Records supplied ->

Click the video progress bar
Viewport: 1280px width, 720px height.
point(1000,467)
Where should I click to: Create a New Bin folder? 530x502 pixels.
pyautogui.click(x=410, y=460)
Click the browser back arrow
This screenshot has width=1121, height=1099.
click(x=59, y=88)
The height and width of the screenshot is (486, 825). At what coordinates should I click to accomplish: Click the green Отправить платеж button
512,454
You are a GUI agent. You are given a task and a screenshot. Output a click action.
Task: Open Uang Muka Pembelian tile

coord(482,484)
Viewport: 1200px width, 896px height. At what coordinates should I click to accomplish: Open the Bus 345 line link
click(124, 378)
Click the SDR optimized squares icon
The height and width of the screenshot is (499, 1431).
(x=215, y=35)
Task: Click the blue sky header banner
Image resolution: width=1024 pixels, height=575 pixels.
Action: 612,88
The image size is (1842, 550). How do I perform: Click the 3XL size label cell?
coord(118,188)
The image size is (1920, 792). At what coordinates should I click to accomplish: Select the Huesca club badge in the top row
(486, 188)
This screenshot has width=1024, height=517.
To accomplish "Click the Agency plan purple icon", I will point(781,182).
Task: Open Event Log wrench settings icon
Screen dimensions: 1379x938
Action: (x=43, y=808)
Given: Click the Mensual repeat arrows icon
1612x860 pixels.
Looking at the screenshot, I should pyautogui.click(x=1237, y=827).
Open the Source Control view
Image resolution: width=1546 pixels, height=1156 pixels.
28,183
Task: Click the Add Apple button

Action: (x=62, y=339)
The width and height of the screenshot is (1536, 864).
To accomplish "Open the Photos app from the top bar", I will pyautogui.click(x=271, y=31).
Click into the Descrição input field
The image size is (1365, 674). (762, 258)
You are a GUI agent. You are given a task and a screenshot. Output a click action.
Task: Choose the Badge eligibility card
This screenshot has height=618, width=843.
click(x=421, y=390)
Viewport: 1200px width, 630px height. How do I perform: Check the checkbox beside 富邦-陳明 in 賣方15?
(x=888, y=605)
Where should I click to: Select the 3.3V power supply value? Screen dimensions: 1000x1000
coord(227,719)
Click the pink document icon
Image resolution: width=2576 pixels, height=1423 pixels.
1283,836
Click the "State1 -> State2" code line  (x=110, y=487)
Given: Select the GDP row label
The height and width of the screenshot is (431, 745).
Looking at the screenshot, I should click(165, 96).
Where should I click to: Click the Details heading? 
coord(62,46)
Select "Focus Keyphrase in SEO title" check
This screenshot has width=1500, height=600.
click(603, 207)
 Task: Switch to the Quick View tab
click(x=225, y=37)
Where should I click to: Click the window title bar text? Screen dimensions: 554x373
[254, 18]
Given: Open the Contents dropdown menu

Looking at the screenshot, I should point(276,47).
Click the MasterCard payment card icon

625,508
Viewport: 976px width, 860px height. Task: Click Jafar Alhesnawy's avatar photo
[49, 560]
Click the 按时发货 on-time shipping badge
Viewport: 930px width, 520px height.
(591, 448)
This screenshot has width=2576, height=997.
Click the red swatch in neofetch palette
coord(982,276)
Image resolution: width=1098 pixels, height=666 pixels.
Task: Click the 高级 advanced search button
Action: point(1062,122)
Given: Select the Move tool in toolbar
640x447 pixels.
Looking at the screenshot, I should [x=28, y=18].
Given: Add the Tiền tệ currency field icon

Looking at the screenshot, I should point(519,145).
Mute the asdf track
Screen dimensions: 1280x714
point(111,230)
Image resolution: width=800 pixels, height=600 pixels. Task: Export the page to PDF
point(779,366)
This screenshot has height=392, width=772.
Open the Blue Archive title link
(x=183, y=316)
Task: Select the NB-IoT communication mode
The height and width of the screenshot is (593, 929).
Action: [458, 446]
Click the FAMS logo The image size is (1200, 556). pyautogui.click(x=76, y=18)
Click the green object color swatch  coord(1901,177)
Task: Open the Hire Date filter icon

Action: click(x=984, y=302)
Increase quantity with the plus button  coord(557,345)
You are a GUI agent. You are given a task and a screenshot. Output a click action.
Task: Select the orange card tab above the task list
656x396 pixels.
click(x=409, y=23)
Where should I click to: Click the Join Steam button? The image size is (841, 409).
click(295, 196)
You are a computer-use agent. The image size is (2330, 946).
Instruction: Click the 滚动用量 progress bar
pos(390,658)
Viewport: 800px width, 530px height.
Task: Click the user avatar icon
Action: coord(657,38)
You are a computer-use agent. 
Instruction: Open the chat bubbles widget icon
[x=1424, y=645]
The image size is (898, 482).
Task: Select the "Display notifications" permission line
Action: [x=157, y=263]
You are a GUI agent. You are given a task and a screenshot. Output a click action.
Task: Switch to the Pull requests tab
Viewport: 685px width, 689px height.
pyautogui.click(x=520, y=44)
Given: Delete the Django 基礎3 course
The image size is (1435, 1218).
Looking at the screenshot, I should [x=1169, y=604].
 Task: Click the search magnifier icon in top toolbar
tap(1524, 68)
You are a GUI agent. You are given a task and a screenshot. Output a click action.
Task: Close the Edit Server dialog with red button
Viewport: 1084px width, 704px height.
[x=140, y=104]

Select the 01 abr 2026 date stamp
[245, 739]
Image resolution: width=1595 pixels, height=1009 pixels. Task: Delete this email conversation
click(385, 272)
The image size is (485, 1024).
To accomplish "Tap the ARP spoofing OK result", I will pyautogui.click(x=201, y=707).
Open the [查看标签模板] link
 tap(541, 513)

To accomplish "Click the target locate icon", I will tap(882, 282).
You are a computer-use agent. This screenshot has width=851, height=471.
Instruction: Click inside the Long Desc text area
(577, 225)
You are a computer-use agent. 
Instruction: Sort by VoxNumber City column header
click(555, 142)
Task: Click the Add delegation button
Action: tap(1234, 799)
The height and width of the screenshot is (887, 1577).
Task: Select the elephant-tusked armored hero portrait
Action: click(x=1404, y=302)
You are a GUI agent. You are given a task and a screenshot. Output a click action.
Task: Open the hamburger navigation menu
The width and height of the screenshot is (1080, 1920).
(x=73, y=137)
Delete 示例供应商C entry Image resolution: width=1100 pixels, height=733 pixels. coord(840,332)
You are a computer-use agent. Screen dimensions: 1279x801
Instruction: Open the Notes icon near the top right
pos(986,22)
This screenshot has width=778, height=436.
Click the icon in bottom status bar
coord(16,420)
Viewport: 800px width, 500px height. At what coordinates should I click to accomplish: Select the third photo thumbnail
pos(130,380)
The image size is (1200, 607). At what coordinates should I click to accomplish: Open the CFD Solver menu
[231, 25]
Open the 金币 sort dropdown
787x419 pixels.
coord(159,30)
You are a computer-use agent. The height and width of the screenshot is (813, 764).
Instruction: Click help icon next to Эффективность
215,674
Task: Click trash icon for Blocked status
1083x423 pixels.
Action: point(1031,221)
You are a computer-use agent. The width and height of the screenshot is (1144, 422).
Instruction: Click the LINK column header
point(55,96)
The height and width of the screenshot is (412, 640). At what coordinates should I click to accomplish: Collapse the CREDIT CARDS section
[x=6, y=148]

Exercise -> Read through the entries above, and wherever a line holds the string "with", copy it.

Exercise result ->
Increase quantity with the plus button  coord(557,345)
Task: Close the Edit Server dialog with red button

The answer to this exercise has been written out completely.